Engineering Director Lars Rasmussen Leaving Facebook To Co-Found A Music Startup

Facebook at Work, Facebook’s first move to turn its social network into an enterprise tool, has remained in closed beta since its launch in January this year. But as the product continues to inch its way to general availability, it will be doing so without one of its key architects.

Lars Rasmussen — Facebook’s engineering director, who helped create and run Facebook search engine Graph Search and later Facebook at Work — will be leaving the company to co-found a music startup with his partner, Elomida Visviki.

Both Rasmussen and Facebook have confirmed the move to TechCrunch. He will officially depart the company in June.

Meanwhile, the running of FB@Work will now split into two. Julien Codorniou, Facebook’s global partnerships head based in London, will lead on partnership support; and Chaitanya Mishra, who has been working on the product since the very start, will manage FB@Work’s engineering team, also based in London and reporting back to Menlo Park.

Part of the reason that the leadership is splitting is because the team working on FB@Work is expanding. The product has now had tens of thousands of inbound requests from business wanting to try it out, so Facebook needs to add more people to the product to support that.

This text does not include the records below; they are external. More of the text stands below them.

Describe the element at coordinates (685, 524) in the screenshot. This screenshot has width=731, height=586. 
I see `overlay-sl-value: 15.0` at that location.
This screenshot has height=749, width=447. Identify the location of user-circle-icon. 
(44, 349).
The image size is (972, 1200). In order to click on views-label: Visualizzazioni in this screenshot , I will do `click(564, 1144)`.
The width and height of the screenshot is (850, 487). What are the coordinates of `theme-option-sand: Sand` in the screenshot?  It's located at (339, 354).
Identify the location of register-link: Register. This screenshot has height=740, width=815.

“Leaving Facebook was an incredibly difficult decision,” Rasmussen said in an emailed statement. “Working there has never been more exciting for me, in particular given the incredible momentum behind Facebook at Work, and the ridiculously talented people I work with on that project and at Facebook in general. But over the past year my fiancé, Elomida, has built what I think is a new and exciting way to compose and experience music. And trying to turn that into a successful startup together will be way too much fun to postpone any longer.”

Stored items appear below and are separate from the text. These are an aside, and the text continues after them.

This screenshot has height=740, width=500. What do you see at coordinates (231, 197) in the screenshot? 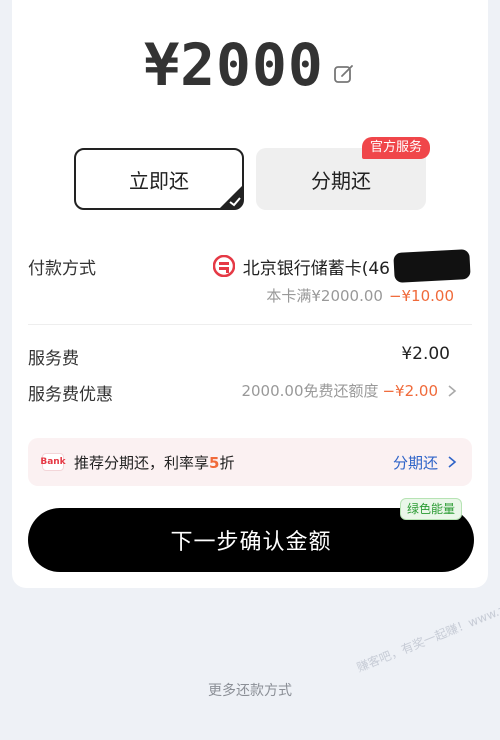
I see `selected-check-icon` at bounding box center [231, 197].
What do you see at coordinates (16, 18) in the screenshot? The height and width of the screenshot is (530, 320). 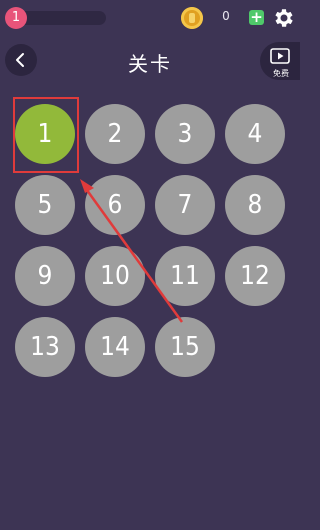 I see `level-badge: 1` at bounding box center [16, 18].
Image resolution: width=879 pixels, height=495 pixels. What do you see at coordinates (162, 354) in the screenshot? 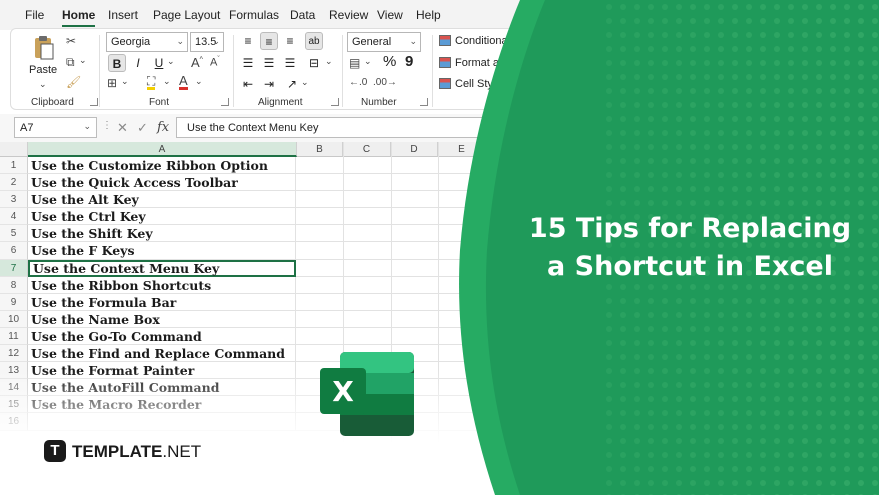
I see `cell-a: Use the Find and Replace Command` at bounding box center [162, 354].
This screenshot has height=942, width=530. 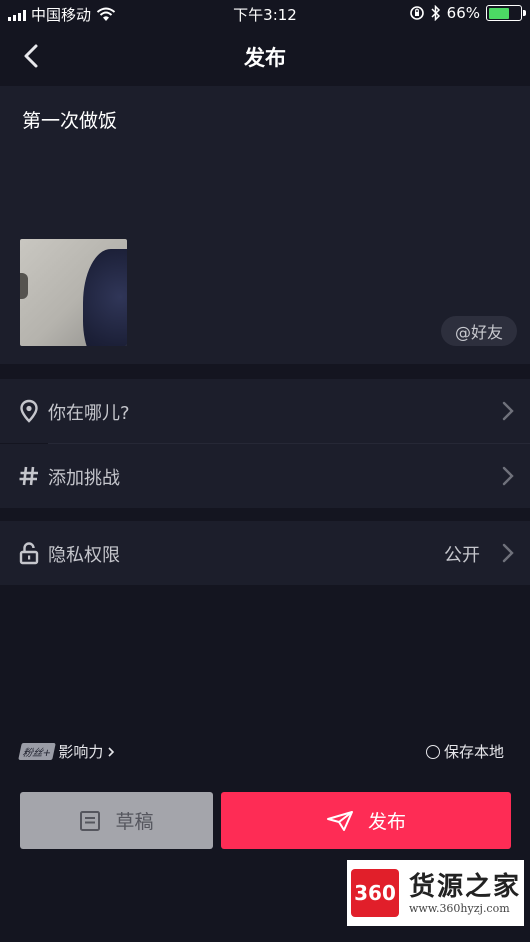 What do you see at coordinates (265, 411) in the screenshot?
I see `location-row: 你在哪儿?` at bounding box center [265, 411].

This will not be Rasmussen’s first taste of being an entrepreneur. Before Rasmussen joined Facebook in 2010, he worked at Google, where he had been the co-creator of Google Maps and Google Wave (another enterprise collaboration product, but one that didn’t catch on). Rasmussen came to Google by way of acquisition: he had been the co-founder of a company in Australia called Where2 Technologies, which was acquired by Google in 2004 and became the basis for Google Maps.

Visviki, meanwhile, has racked up experience in the advertising and non-profit sectors. Her LinkedIn profile lists her as working on a stealthy startup since February 2014 called “Cute Little Apps.”

Just as Rasmussen will be joined in his new venture by his fiancé, he co-founded Where2 with his brother Jens and two others. (It doesn’t look like Jens will be involved this time around.)

The parting seems to be amicable enough between engineer and social network. “We are grateful for Lars’ many contributions over the years,” a Facebook spokesperson said in a statement. “We’re a company of entrepreneurs, and now that Facebook at Work is off the ground and growing quickly we understand Lars’ desire to return to his startup roots. We wish him the very best.”

He will continue to base himself in London for the new venture.

Ramussen’s move into music, and decision to stay in London to build it, is an interesting one.

The digital music industry currently feels like it is approaching a tipping point. As more consumers switch to streaming services over buying physical discs or downloading tracks, tech giants are getting their ducks in line. Apple has yet to unveil the full force of how it intends to leverage its Beats acquisition; Google meanwhile is pushing hard to ramp up its own position in streamed music.

Then, competitors like Spotify (which is closing in on a major round of funding) and Deezer are pushing into advertising and other services to build out viable business models. Others like Tidal are looking to carve out their own position in the field by focusing on high-definition audio and top artists.

At the same time, there is a growing interest in user-generated, digital-first audio content that sits outside the traditional music publishing model.

Just as streaming services like YouTube, Netflix and others have positioned themselves as publishers and creative platforms, not just distributors, of video content, so too have audio platforms like Soundcloud shown that it can be a key destination for people seeking out new sounds and artists.

Without knowing too many details of what they are building, if Rasmussen and Visviki are focusing on creating a new way of composing music online, this could fill in one more missing piece of the digital music puzzle.

Geographically, London is an important center for the music industry, as a business bridge not only between the U.S. and European markets, but also between many producers and artists on both sides of the pond.

Interestingly, it looks like Rasmussen and Visviki have been getting the ball rolling for their new venture, meeting with famed producers and songwriters Mary Brown and Tony Dofat earlier this month.